Reluctantly, Barbie leaves Barbie Land, but she’s followed by Ken (a superb Ryan Gosling), who is desperate to prove he’s more than just Ken. But their excursion in the real world (which includes a delightful sequence where the two of them travel through cartoon fields and cardboard oceans) has more consequences than they could have anticipated.
When Barbie arrives in Los Angeles, she’s shocked by how little she really matters to women. Barbie thought she was a role model, and that women ruled the world. But when she finds the girl she believes to be her owner, Barbie is shattered to learn that this is in fact the opposite.
Meanwhile, Ken has the inverse experience. In the real world, he’s respected and listened to. The ludicrous montage where he learns about something called “the patriarchy” is one of Barbie’s comedic highlights — a barrage of Americana, horses, trucks, and Rocky images. But it’s also the turning point for the movie, leading Barbie and Ken’s excursion to the real world to have damaging effects on both Barbie Land and all of reality.
Gerwig co-wrote Barbie with her longtime collaborator and partner Noah Baumbach, with whom she’s crafted indie darlings like the exquisite Frances Ha. At first glance, it seems Barbie has little in common with the achingly tender dramas where Gerwig made her name, and certainly, Barbie lacks the naked emotions of Lady Bird and the structural genius of Little Women. But Barbie is a Trojan horse, using its pink plastic shell to probe at identity, womanhood, and the social ills of capitalism.

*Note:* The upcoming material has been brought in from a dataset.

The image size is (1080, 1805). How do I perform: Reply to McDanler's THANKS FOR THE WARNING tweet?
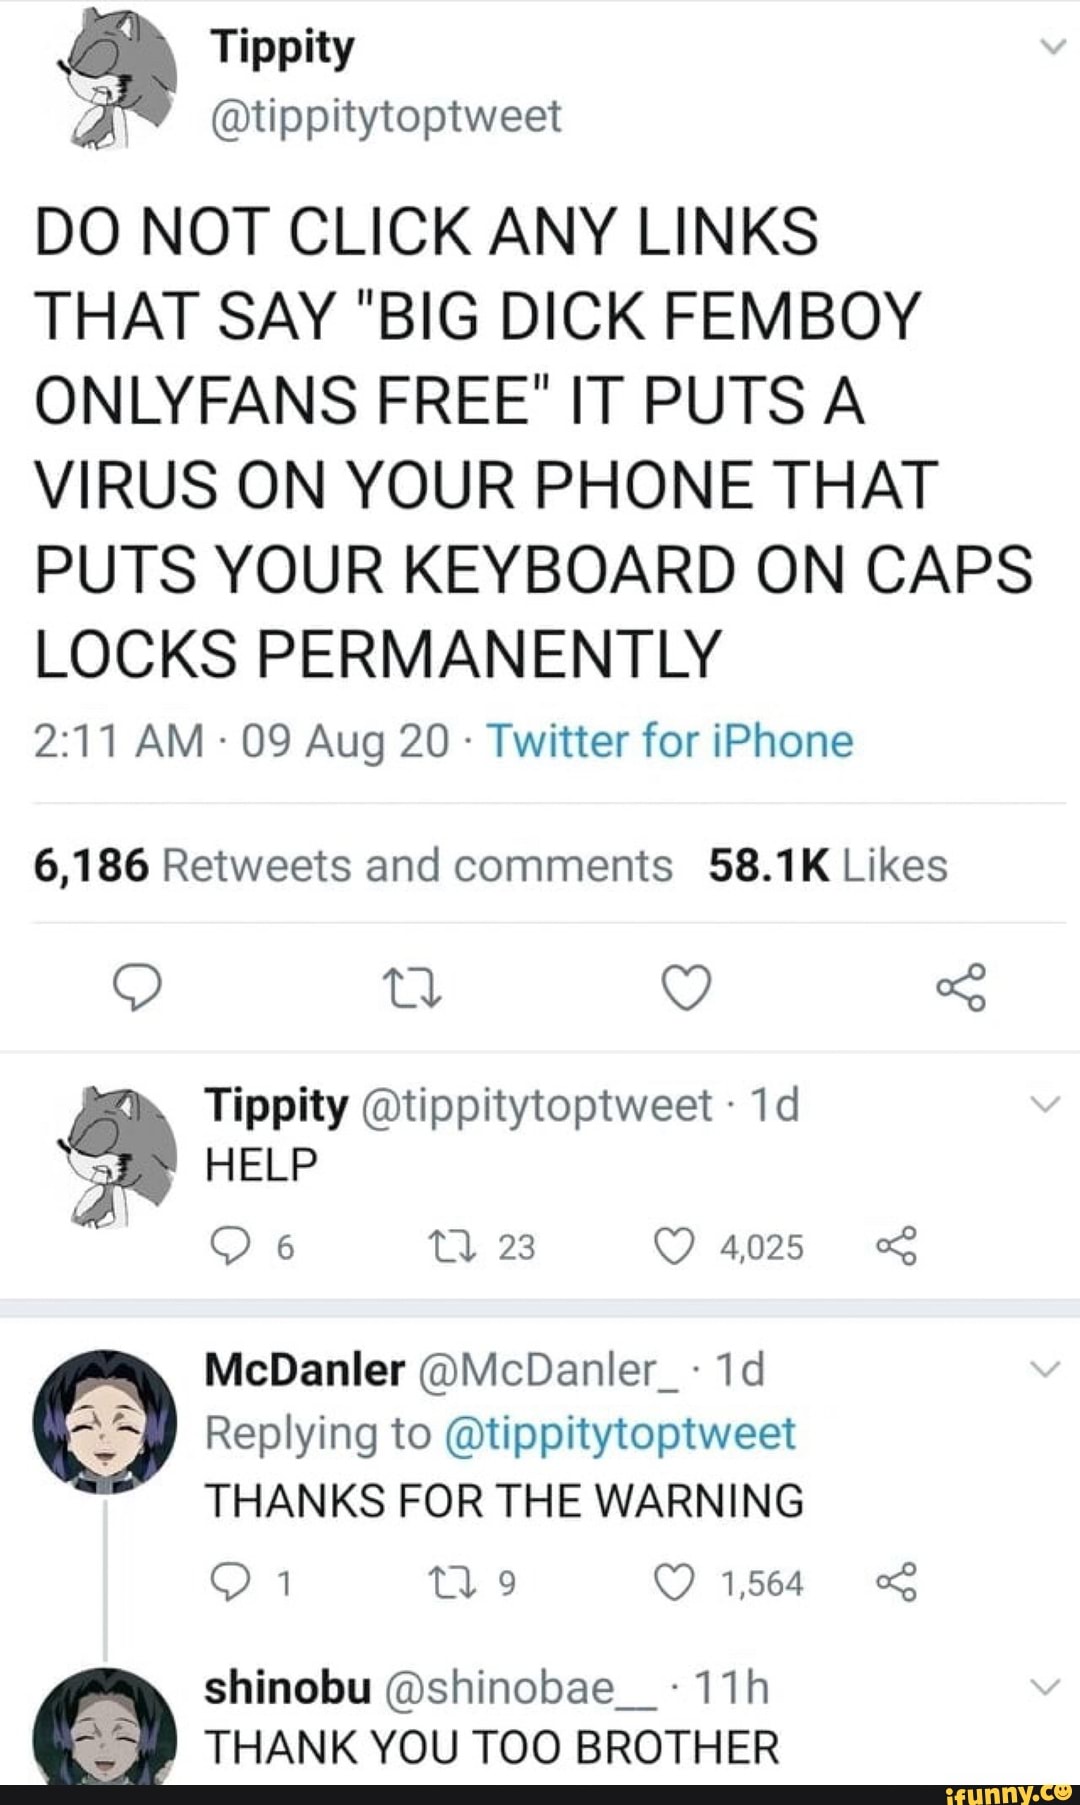229,1583
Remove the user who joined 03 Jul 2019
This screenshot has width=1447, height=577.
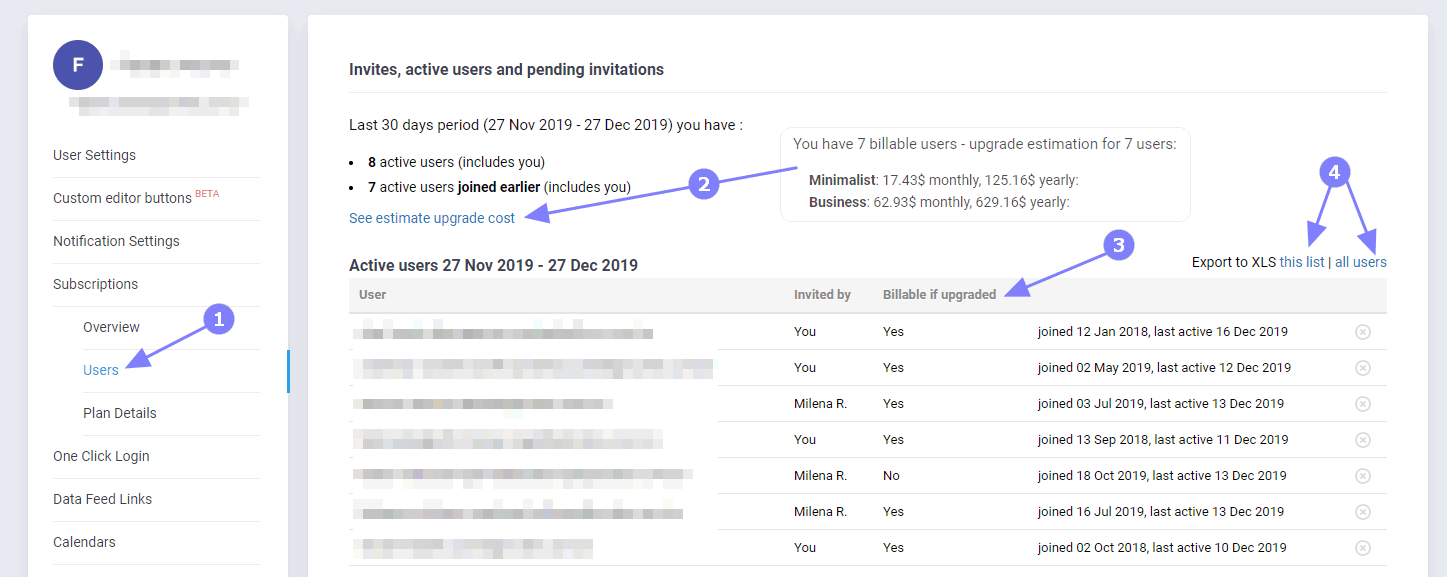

The film’s most surprisingly tender moments come in little shockwaves when Gerwig lets the glossy Barbie facade fall back to bask in moments of intimacy, childhood memories, and love (including a montage seemingly inspired by Toy Story 2’s famous “When She Loved Me” scene). These come through most powerfully when Gerwig unleashes the untempered monologues that have made her films modern classics. (Gerwig didn’t need to put a line like, “We must stand still so our daughters can look back and see how far they’ve come” in a Barbie movie, but she did.) However, those sweet moments do sometimes feel like they’re battling for airtime with the rest of the movie’s overwhelming sense of camp.
The comedy, to be fair, is a delight. Gerwig and Baumbach’s script, while a little structurally confused, is jam-packed with jokes and absurd moments that keep the film moving at a breezy pace. But while the entire cast is on the same wavelength when it comes to the movie’s comedic stylings — especially Will Ferrell, who plays the nameless Mattel CEO like a cross between a grown-up Buddy the Elf and President Business — it’s Gosling who’s the MVP. Gosling’s performance as Ken is both hilariously guileless (if you were to look up the word “himbo” in the dictionary, a picture of him would appear) and a little wistful. If Barbie is the ideal woman, he’s barely a half-formed idea of a man, and Gosling plays the inherent comedy and tragedy of that with the energy of a confused golden retriever. But Robbie is not to be underrated, deftly balancing the film’s heightened humor of its first half with some of the uncertain tenderness of its second.
Barbie, when it comes down to it, is a coming-of-age film. While Gerwig’s excitable direction and the film’s eye-popping set design easily distract from its central message, Barbie’s sincerity shines through. Its message may be a bit simplistic and delivered in feminist platitudes, but like anything covered in glitter and jewels, it’s a bit easier to sell. Some may call Gerwig a sellout, but she’s the one who hid a moving, emotional journey of self-discovery inside a toy commercial.